En 1968, Aron écrit avoir carrément « joué Tocqueville » et ajoute, clairvoyant, « ce qui ne va pas sans quelque ridicule » (cité p. 26).
Pierre Nora, dans le tome 3 des Lieux de mémoire, reprend les idées d’Aron à propos de 68. Christine Fauré offre une remarquable analyse, en quelques pages, du système de pétrification de l’histoire de Nora, dont l’ambition est l’Histoire de France, hexagonale : comme si colonialisme et impérialisme n’en faisaient pas partie. L’histoire s’efface devant « l’événement », qui n’est plus qu’illusion théâtrale, car il ne s’y est rien passé : la raison en est simple, la révolution est terminée. Dans ses Lieux de mémoire, Nora congédie l’histoire et n’en garde que la mémoire. Christine Fauré voit dans son système un spectacle post-moderne, dans lequel les acteurs sont devenus aveugles et le sens indéchiffrable : « Une histoire funéraire contre l’histoire politique, arrosée d’un pessimisme radical, presque désespéré, assèche toute idée de devenir » (p. 36).
Le livre de Luc Ferry et Alain Renaut, La pensée de 68, essai sur l’antihumanisme contemporain, publié en 1985, est longuement développé par Christine Fauré (p. 37-44), qui souligne son caractère d’« entreprise de démolition » : « Le paradoxe de la démarche consistait à présenter, au nom d’une défense de l’humanisme, la pensée 68 comme fer de lance d’une déshumanisation sociale, parce qu’affiliée à une philosophie de la déconstruction », (p. 37).
Christine Fauré rappelle alors la toile de fond du débat Cassirer/Heidegger sur Kant, en 1929, éclairant l’entreprise de Ferry et Renaut, qui se présentent du côté de Cassirer, néokantien, face à Heidegger amalgamé aux « déconstructeurs », visant Michel Foucault.

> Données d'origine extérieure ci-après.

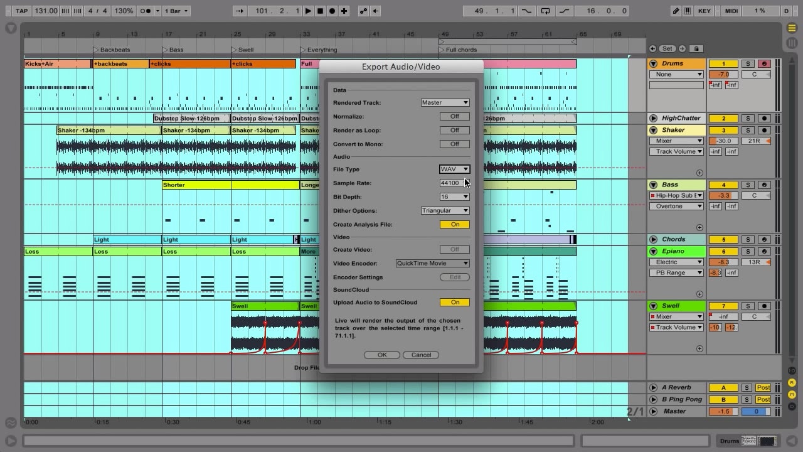803x452 pixels.
Task: Enable Normalize in the export dialog
Action: click(x=454, y=116)
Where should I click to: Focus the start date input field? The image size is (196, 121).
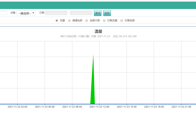(x=56, y=13)
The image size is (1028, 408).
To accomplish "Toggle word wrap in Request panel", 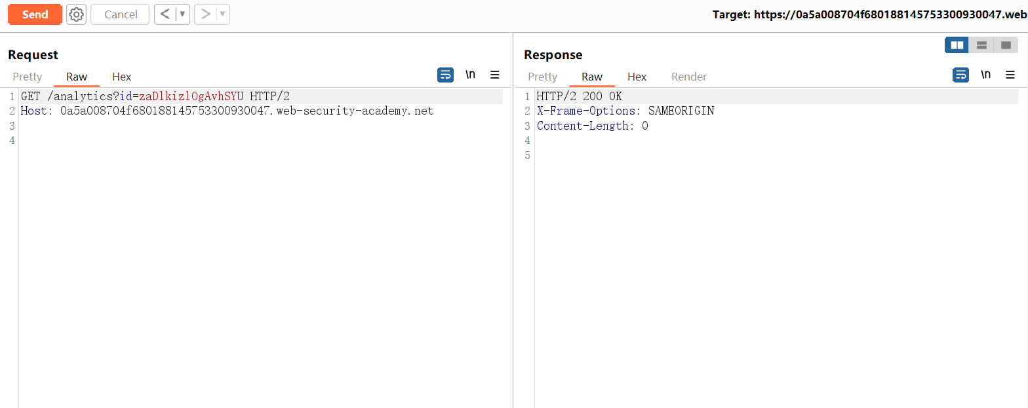I will (x=445, y=75).
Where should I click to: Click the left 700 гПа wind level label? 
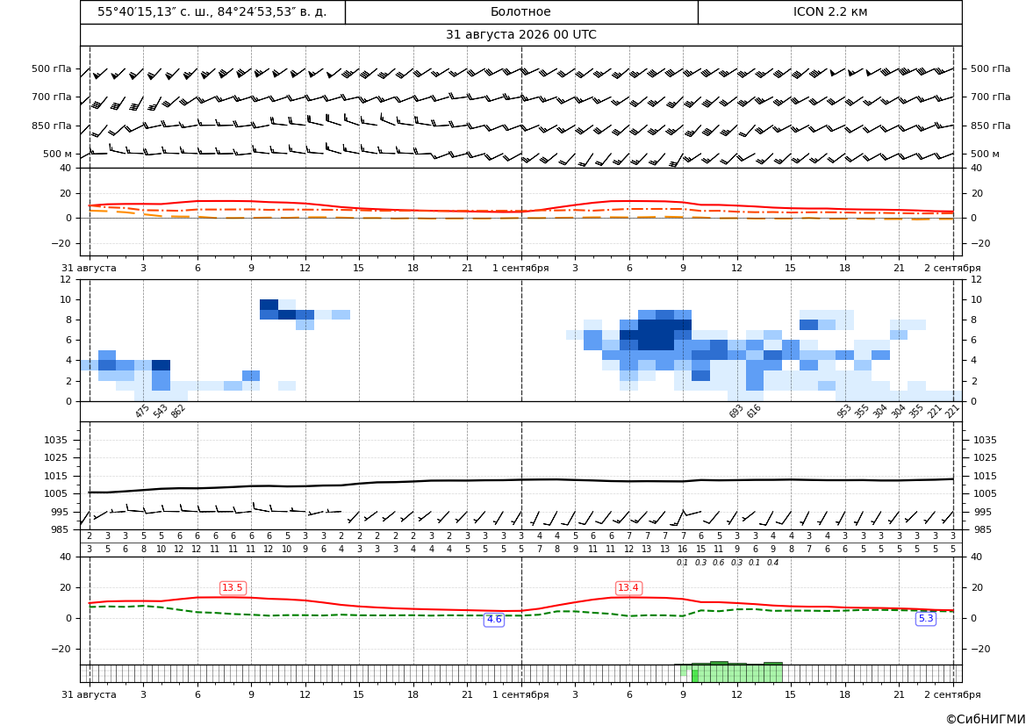pyautogui.click(x=52, y=97)
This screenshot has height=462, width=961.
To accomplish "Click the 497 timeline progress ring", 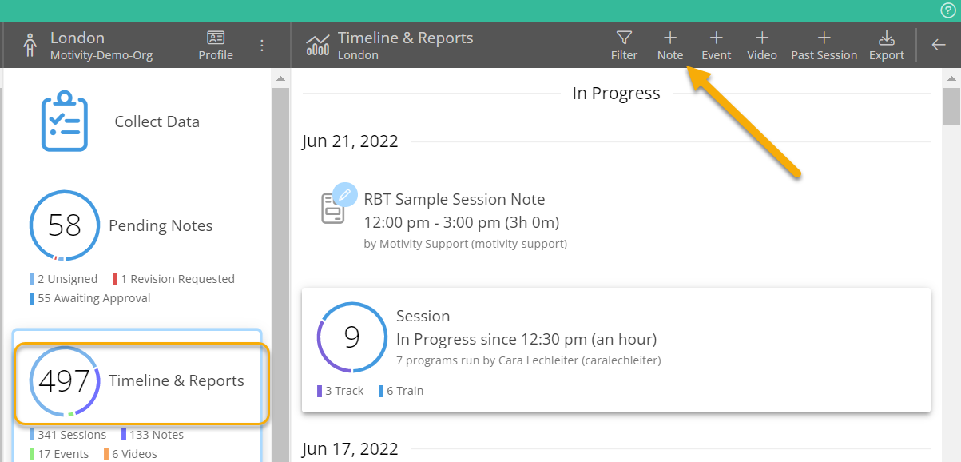I will click(x=64, y=381).
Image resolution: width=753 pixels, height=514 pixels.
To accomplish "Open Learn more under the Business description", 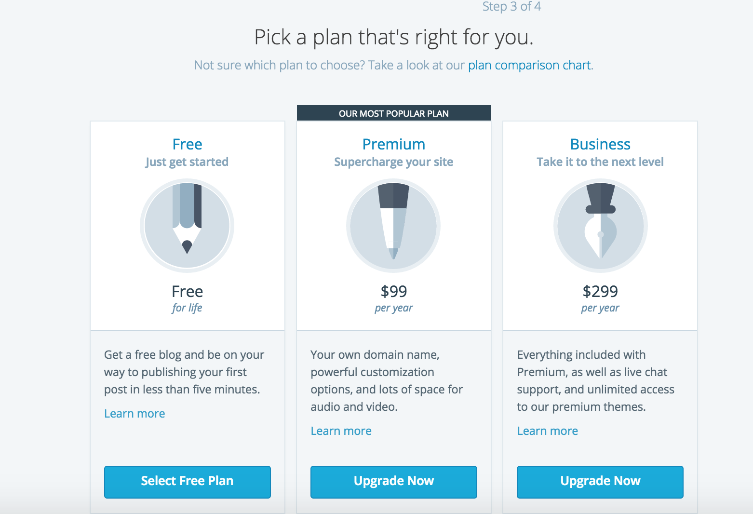I will 547,431.
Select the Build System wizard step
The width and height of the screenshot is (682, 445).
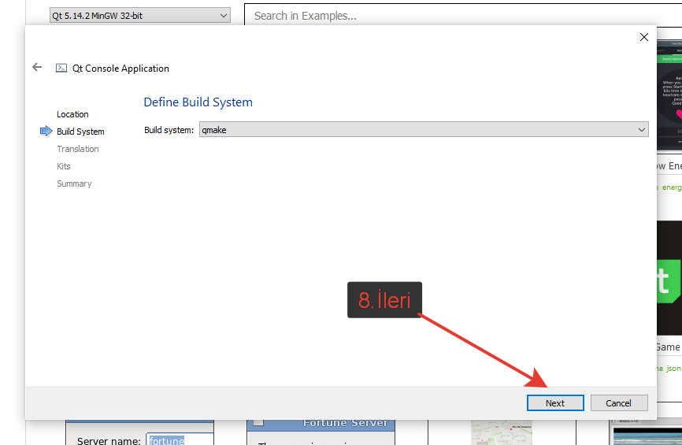(x=80, y=132)
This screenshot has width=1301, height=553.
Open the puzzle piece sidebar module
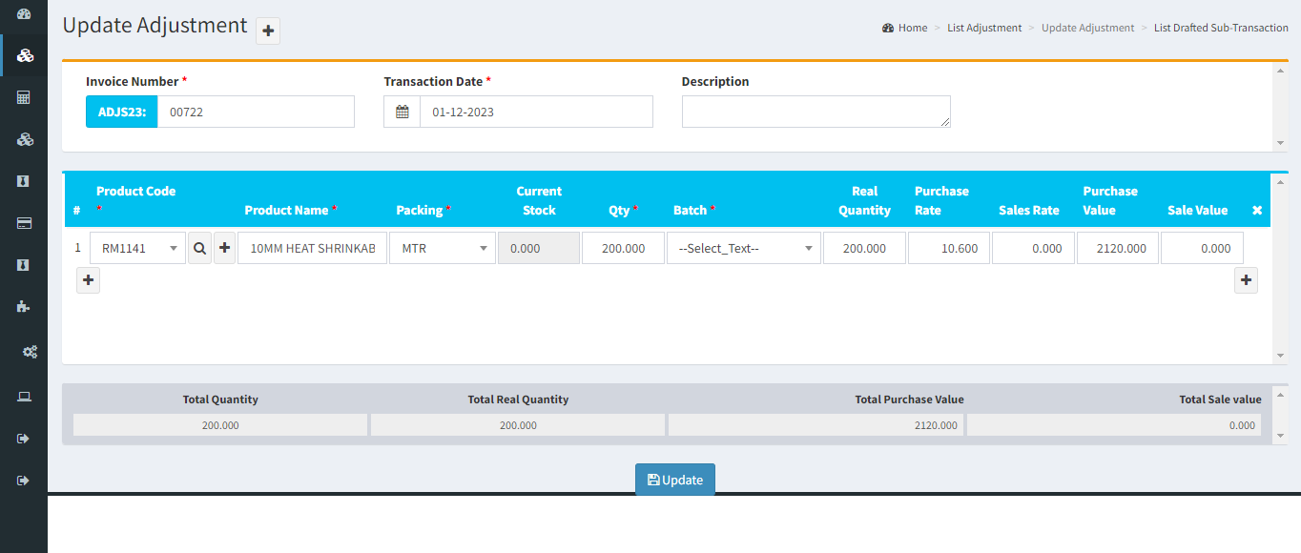coord(25,306)
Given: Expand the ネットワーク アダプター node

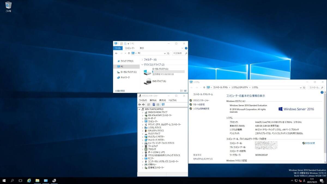Looking at the screenshot, I should [142, 140].
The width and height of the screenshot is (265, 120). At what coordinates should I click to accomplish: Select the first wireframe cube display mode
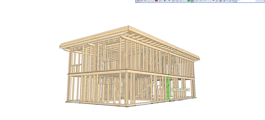[173, 1]
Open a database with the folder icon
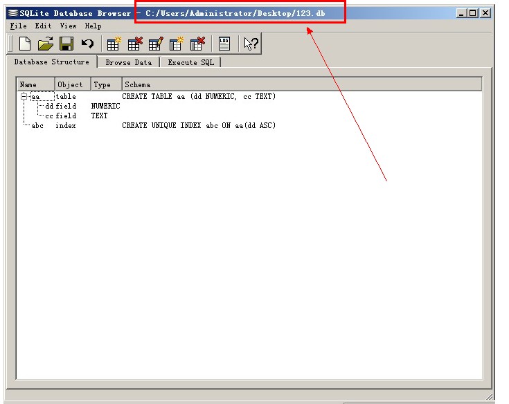Viewport: 509px width, 404px height. tap(45, 44)
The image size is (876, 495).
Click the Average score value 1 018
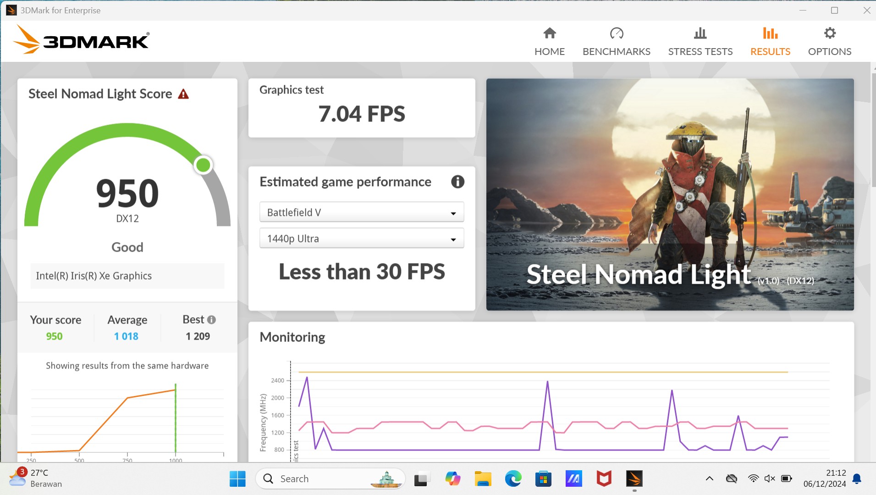click(x=126, y=336)
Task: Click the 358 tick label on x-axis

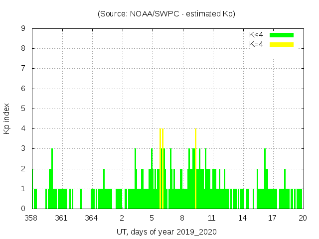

Un peu hâtif ! car Foucault n’est pas un adversaire de Kant et son travail, commencé en 1961, offre une place centrale à l’anthropologie de Kant : travail que Ferry et Renaut se contentent d’ignorer. Ce rappel de Christine Fauré récuse la « méthode Nora » d’anéantissement de l’événement, ici philosophique, sous l’encombrement d’interprétations obscures et contradictoires, livré à un « mémoriel » devenu insignifiant, par manque de distinction.
En mai 1980, Pierre Nora créait la revue Le Débat, dont Marcel Gauchet, secrétaire de rédaction, s’en prenait aux « soi-disant nihilistes français », comme le reprirent Ferry et Renaut. Gauchet se fait le porte-voix d’un individualisme néolibéral -rejoignant l’économisme triomphant depuis le début du XIXe siècle- pour le parer d’une philosophie… du marché : « La séduction vraie de la perspective du marché et de l’abandon des intérêts des acteurs à leur libre jeu, tient à ce qu’elle apparaît comme le seul moyen d’une prise efficace de la société sur elle-même (…) Le marché, la concurrence et l’ajustement spontané restent les seuls canaux par lesquels introduire une lisibilité de systèmes, débloquer les immobilismes et conduire le changement » (Gauchet cité p. 45).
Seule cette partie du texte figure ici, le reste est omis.